All lines with the word "Given" in the material below are required.

Excerpted records:
::::
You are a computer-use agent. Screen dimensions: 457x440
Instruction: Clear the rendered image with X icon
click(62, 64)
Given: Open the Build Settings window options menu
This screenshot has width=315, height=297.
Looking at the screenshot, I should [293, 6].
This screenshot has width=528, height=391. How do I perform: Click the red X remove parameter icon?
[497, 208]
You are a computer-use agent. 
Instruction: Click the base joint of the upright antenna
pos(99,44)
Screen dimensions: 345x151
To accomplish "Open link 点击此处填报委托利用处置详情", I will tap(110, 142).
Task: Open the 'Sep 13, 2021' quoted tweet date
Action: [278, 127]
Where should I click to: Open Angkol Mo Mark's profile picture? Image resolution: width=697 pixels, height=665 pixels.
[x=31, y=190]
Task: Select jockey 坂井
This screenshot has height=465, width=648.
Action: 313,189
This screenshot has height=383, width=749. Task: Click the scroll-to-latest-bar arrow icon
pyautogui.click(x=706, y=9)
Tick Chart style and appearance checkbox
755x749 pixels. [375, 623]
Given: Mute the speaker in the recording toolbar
::::
Written answer:
Given: Open the Build Settings window options menu
Given: Mute the speaker in the recording toolbar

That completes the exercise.